Fig. 4. Effect of mutations in the CT on Env antibody sensitivity.

a Antibody neutralization of pseudovirus containing the 92UG037.8 Env determined for non-neutralizing antibodies, including b6 (CD4 binding site; blue), 3791 (V3; cyan), and 17b (CD4-induced; purple), and trimer-specific bnAbs, including PG9 (orange), PG16 (red), and PGT145 (magenta). The CD4 binding site bnAb VRC01, used as a control antibody, is shown in green. b Antibody neutralization of pseudovirus containing the L702S-A756N-D759R mutant. Right panel shows the relative decrease of sensitivity to the trimer-specific bnAbs of double and triple mutants bearing the D759R. c Antibody neutralization of pseudovirus (upper panel) containing a larger number of mutations in the CT (lower panel). d Same as (c) but for the mutant with mutations on the opposite side of the CT–TMD interface. e Same as (c) but for the mutant containing TMD mutations that break the hydrophobic and hydrophilic TMD–CT interactions. Source data are provided as a Source Data file.

Fig. 5. Conformational coupling between the Env CT and ectodomain.

a Backbone conformational dynamics of the unlocked MPER–TMD (red), locked MPER–TMD (green) and TMD–CT^LLP2 (black) probed by the product of ¹⁵N R₁ and R₂ relaxation rates, which reflects ms–μs motion. Error bars represent the uncertainty derived from R₁ and R₂ fitting errors. The regions characterized by higher R₁R₂, i.e., the MPER, the C-terminal part of the TMD, and its interacting CT region (H1), are highlighted in cyan, green, and purple, respectively. The position of the hydrophobic core (or the TM hinge) is shown in gray.
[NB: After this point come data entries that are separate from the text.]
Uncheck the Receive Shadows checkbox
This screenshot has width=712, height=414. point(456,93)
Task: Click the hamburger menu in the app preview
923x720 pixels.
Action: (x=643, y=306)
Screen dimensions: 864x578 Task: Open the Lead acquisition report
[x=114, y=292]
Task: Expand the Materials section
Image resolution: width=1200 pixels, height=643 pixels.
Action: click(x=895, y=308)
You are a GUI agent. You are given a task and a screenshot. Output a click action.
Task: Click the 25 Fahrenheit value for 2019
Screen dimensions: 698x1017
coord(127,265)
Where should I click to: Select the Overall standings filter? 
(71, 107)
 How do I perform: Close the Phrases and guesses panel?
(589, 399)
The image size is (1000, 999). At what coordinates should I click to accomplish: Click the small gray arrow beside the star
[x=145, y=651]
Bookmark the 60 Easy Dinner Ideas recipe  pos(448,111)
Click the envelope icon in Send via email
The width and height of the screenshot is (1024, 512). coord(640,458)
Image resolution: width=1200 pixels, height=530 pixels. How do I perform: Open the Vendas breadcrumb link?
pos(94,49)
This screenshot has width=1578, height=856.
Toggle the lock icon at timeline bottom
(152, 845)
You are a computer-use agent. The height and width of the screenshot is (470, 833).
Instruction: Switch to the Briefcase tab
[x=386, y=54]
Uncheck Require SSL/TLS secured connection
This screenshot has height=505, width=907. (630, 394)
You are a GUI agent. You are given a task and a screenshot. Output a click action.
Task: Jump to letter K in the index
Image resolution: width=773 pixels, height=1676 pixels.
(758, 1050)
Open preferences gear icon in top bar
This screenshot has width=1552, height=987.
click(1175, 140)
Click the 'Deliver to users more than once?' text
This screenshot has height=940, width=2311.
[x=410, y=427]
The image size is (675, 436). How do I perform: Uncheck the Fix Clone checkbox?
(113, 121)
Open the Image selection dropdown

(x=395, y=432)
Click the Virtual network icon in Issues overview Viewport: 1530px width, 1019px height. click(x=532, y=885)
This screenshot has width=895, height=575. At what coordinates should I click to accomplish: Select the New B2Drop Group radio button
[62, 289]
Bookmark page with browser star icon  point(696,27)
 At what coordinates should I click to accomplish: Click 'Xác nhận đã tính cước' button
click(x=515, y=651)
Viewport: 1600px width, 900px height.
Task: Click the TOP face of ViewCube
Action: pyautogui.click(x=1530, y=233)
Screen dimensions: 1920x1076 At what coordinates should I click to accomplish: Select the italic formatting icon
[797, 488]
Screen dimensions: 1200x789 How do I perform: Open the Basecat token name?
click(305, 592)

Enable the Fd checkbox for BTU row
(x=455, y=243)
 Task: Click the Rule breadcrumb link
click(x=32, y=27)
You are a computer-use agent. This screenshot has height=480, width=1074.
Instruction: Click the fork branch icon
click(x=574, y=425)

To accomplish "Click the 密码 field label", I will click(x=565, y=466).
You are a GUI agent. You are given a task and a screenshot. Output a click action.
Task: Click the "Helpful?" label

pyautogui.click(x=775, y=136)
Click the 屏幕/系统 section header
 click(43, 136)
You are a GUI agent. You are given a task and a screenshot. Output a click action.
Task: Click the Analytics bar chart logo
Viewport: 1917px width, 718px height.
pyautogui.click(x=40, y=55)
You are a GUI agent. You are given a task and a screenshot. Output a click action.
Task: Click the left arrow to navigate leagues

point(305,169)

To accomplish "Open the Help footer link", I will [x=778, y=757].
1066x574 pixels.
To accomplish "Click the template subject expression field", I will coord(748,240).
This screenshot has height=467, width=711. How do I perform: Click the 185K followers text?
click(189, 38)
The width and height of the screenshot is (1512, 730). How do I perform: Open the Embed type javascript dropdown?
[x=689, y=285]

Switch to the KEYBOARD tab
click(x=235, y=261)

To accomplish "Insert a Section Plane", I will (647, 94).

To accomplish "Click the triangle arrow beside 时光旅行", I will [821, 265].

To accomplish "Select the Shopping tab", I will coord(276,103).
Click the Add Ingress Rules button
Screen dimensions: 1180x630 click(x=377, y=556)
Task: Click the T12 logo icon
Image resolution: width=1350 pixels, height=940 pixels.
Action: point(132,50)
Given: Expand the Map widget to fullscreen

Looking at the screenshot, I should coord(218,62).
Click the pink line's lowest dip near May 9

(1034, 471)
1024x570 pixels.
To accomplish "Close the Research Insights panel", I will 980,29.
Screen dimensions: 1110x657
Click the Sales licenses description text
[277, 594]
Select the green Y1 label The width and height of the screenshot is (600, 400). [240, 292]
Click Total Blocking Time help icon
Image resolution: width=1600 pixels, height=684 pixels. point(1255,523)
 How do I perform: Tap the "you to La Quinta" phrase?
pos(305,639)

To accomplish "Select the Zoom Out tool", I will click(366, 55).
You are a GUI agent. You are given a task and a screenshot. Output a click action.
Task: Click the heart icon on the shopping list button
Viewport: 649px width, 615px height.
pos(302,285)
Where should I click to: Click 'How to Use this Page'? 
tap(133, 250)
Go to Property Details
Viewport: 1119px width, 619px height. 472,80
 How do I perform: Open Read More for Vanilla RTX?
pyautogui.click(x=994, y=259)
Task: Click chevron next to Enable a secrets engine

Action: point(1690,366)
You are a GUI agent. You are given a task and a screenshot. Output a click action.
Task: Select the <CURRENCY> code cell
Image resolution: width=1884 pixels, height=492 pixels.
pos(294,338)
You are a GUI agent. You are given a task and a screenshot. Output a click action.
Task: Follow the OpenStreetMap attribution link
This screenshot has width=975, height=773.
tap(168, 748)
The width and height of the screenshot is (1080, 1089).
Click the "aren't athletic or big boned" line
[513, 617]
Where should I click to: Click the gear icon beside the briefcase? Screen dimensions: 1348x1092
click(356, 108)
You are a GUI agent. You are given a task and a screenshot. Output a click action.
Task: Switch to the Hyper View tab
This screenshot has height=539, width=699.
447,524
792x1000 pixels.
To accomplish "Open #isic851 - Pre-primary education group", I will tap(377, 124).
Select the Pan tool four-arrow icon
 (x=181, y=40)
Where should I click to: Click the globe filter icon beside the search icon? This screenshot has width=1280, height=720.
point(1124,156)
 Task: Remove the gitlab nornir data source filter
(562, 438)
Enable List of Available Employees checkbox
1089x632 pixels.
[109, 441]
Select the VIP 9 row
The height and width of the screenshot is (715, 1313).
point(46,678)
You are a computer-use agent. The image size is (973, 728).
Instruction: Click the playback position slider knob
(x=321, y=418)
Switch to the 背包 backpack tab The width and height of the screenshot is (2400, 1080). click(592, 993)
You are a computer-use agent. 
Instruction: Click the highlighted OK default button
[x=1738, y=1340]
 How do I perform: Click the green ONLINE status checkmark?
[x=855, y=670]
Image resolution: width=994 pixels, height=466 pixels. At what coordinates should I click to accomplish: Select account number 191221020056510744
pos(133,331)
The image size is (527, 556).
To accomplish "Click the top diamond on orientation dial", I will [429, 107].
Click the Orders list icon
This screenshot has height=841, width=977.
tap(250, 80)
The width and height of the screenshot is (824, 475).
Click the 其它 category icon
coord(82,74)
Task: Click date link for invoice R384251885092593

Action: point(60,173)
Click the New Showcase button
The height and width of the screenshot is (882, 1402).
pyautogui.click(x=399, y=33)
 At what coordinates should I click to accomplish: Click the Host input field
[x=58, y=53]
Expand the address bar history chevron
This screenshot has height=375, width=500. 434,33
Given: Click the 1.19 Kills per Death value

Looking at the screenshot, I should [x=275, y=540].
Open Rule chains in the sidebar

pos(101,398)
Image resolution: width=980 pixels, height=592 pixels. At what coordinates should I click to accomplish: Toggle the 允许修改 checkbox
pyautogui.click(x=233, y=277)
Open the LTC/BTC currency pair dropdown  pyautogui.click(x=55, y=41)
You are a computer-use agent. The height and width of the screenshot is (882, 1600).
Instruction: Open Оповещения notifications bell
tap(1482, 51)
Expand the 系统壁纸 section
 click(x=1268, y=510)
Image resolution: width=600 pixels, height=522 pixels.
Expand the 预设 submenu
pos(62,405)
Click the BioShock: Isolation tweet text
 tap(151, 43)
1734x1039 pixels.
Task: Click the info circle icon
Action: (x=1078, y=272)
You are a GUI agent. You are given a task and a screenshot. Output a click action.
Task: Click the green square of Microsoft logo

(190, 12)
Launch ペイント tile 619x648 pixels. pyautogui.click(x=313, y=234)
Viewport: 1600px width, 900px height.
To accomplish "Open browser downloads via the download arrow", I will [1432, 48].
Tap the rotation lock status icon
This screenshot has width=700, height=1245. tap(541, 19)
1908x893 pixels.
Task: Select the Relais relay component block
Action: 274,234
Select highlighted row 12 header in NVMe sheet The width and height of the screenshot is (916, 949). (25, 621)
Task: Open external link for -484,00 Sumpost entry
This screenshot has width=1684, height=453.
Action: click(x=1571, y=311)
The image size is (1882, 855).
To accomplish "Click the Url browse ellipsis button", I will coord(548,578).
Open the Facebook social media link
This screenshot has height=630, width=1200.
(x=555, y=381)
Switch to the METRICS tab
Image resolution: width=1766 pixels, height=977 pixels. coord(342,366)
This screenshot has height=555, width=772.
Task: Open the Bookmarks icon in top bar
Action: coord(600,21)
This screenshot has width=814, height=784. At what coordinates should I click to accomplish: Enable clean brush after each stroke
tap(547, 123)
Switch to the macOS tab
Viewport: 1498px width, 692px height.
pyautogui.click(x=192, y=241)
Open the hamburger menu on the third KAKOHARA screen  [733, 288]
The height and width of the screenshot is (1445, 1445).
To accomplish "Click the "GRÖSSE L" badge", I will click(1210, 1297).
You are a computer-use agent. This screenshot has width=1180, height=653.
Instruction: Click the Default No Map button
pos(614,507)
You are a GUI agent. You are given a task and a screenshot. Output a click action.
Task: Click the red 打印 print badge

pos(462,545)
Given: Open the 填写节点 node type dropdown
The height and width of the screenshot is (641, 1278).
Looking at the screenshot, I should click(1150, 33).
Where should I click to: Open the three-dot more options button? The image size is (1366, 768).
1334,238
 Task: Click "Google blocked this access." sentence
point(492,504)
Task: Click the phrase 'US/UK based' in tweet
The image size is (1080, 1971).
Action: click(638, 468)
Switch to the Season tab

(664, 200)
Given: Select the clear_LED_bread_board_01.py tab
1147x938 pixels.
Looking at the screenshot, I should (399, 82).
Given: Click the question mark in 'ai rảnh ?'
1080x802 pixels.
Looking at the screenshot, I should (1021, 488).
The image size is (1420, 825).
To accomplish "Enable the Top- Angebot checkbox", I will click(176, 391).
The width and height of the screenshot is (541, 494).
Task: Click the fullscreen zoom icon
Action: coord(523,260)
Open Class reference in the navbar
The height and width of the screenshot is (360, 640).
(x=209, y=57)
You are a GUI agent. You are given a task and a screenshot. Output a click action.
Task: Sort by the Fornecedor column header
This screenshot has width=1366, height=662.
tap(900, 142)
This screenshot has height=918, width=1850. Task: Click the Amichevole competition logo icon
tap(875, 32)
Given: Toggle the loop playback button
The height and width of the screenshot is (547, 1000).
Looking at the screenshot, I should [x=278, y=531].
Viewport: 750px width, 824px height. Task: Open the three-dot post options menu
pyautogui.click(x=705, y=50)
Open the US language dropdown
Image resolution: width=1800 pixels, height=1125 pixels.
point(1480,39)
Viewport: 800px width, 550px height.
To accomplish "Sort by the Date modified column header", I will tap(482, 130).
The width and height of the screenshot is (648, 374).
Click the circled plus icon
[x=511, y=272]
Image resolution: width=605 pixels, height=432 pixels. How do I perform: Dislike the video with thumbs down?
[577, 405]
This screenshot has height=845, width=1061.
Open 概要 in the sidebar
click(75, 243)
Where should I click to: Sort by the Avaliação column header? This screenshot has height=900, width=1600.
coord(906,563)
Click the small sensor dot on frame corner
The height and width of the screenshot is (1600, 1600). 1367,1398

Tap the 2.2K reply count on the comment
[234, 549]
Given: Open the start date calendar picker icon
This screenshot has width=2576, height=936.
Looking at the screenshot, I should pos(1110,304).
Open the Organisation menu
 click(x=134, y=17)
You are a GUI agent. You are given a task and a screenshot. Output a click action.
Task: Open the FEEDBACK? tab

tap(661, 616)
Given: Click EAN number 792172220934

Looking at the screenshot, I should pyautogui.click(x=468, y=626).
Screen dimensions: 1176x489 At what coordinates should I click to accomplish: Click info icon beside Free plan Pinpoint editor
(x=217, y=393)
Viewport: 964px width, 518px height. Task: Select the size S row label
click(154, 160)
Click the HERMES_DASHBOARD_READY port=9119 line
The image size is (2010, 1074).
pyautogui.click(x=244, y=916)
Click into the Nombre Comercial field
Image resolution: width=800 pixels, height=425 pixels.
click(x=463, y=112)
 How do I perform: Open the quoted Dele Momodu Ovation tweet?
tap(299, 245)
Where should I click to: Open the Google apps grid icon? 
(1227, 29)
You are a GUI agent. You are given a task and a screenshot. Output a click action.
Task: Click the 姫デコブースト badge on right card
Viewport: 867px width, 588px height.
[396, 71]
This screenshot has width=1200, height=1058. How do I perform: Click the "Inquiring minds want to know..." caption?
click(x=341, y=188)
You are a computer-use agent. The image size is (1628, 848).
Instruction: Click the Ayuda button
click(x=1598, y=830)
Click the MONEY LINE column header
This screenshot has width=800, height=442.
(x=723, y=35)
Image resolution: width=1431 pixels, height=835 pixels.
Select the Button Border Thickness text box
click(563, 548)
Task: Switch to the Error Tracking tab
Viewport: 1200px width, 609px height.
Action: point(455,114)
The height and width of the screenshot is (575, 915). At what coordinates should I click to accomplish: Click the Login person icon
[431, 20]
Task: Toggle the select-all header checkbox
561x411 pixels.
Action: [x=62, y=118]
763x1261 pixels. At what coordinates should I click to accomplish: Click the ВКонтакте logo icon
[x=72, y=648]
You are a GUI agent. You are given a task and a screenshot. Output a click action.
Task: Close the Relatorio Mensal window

The yellow box highlights the decrease of R₁R₂ in the C-terminal part of the TMD due to locking the MPER or CT presence. b Proposed mechanism of CT-ectodomain coupling mediated by the TMD. For simplicity, only two chains of the trimer are illustrated. Left: the CT baseplate confines the TMD motion, important for stabilizing the Env trimer in the prefusion state. Right: deletion of the CT baseplate or disruption of CT–TMD interactions allows greater TMD hinge motion, destabilizing the MPER, which in turn modulates the antigenic structure of the ectodomain. Source data are provided as a Source data file.